First, requiring a unique name for each node in the entire tree is a poor choice. For example, for characters, you want mount points ("hand" or "back" for example) to have a well-known name you can find. If you have more than one character, it means you have more than one instance of a node with the same name.

Second, the W3C DOM provides hierarchy, that's true, but does it provide anything else that's useful to graphics? For example, automatically calculated inherited position/orientation, or automatically calculated bounding volumes? And have you measured the performance of the W3C DOM to make sure that it's not getting in the way of efficient rendering of the scene?

I guess it would make more sense if you could answer the question: what is the benefit you're trying to get by using W3C DOM to organize your scene hierarchy?

Thank you for replying jwatte.

Good point, unique names really su**. Maybe I could change the algorithm to avoid it. I'll keep thinking on it. – thanks!

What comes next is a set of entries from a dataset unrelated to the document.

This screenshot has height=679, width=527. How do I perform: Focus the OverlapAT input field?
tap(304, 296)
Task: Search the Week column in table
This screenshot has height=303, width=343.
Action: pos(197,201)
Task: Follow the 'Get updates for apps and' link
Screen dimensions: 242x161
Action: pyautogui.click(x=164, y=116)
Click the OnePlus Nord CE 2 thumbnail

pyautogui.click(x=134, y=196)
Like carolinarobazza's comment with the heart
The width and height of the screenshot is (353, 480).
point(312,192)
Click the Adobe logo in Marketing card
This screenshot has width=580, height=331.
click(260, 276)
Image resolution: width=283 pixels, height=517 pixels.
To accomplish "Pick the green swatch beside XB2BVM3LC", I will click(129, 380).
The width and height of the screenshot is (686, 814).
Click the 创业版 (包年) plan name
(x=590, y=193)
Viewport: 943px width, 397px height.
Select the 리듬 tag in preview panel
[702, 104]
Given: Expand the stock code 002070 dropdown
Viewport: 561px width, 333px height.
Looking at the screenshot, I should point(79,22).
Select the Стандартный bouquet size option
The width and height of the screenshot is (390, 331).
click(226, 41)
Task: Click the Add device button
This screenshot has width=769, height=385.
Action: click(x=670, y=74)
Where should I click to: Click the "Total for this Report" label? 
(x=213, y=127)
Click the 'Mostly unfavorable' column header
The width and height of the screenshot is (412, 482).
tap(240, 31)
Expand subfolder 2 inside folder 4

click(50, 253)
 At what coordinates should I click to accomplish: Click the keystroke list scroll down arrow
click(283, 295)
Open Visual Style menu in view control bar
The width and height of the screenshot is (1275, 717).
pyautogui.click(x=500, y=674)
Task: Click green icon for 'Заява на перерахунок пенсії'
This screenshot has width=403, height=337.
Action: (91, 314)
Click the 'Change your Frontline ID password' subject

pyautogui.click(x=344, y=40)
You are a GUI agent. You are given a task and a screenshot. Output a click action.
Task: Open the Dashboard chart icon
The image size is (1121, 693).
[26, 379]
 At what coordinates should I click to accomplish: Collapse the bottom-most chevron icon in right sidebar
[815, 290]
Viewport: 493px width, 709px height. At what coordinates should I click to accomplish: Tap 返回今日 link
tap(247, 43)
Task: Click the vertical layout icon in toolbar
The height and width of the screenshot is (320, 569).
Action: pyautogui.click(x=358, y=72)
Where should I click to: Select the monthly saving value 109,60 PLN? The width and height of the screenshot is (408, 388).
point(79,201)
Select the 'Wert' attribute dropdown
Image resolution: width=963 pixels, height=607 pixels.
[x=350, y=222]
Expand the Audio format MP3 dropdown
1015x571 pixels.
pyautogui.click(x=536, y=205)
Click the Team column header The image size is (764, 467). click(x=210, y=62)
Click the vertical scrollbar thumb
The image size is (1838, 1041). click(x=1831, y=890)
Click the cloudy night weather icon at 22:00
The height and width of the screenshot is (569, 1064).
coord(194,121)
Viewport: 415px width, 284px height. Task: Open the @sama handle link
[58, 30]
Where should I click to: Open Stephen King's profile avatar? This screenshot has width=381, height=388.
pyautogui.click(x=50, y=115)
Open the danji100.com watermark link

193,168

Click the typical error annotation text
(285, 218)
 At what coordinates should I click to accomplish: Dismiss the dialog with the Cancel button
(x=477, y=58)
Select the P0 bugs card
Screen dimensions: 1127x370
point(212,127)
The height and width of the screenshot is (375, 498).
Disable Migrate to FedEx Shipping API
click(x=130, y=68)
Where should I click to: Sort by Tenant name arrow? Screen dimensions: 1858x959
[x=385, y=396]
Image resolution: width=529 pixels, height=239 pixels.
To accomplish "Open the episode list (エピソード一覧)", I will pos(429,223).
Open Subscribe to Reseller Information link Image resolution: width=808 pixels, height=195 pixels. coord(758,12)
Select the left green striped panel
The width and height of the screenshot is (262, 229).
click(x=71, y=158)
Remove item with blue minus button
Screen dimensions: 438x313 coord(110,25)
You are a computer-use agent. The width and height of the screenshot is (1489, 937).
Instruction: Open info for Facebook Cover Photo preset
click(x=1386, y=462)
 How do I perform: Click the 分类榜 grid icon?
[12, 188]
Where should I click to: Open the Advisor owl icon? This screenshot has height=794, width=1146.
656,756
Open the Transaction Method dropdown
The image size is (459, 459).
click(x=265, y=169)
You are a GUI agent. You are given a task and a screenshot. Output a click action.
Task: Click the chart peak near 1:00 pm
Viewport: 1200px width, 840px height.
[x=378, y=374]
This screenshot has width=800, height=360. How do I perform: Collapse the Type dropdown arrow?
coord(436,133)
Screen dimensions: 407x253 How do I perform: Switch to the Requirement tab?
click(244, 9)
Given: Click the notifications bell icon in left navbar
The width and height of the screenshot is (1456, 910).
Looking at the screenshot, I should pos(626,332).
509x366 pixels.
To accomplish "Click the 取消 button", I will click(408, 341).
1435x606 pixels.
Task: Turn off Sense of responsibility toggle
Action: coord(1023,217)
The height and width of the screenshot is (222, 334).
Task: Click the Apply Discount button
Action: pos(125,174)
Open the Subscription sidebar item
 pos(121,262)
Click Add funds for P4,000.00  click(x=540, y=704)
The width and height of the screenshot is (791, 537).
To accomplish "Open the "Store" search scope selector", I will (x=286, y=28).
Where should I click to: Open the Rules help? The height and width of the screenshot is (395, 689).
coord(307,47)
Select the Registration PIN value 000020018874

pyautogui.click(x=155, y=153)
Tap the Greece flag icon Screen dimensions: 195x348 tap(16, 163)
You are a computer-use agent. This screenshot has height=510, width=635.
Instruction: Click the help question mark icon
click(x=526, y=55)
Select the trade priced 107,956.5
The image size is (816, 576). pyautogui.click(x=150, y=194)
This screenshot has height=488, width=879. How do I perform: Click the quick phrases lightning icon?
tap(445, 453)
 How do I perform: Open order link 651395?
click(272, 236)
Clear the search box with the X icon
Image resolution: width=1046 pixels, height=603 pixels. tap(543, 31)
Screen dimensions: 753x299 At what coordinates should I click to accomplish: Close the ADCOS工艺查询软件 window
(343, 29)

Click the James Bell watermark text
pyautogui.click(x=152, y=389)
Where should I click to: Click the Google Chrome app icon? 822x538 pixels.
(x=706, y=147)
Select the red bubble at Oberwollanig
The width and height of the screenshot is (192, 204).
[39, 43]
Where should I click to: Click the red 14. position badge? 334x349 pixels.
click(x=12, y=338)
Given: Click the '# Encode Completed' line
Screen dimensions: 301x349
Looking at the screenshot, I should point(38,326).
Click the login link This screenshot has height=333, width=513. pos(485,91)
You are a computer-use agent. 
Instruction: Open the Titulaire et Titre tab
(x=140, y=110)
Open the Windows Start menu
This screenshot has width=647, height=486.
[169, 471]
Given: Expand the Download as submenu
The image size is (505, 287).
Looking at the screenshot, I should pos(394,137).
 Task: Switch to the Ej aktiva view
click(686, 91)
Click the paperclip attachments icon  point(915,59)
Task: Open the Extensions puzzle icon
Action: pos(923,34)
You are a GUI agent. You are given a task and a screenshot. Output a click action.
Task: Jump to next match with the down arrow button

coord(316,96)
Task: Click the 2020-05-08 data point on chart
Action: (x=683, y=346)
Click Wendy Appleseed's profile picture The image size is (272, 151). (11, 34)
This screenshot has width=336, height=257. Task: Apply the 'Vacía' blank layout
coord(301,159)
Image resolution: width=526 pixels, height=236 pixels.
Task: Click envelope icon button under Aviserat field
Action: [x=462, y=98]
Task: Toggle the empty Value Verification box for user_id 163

Inherited positions/rotations/etc calculations can be done using the GL matrix functions, it isn't necessary to implement every calc since OpenGL can do it for us, we only need to store the resultant matrices. At some point, the same applies to bounding volumes, but it can be more complex, depending exclusively on what kind of bounding algorithm you choose.

I didn't measure the performance because the algorithm isn't done/complete, and I know other problems that will possibly arrive using that scene-graph. Being that the main reason I asked for opinions, pros, cons, etc. But I definitively agree with your point - performance means efficient rendering.

The benefit? To separate scene data from objects. So, the scene-graph algorithm could be used by any programmer, with minor or no changes to his objects. And I chose DOM because it's widely known, and easy to work with.

Any opinion, suggestion or critic is always welcome.

Thanks again jwatte.

Having a ListArray on top of the hash or tree is a common choice for allowing repetitions in data structures.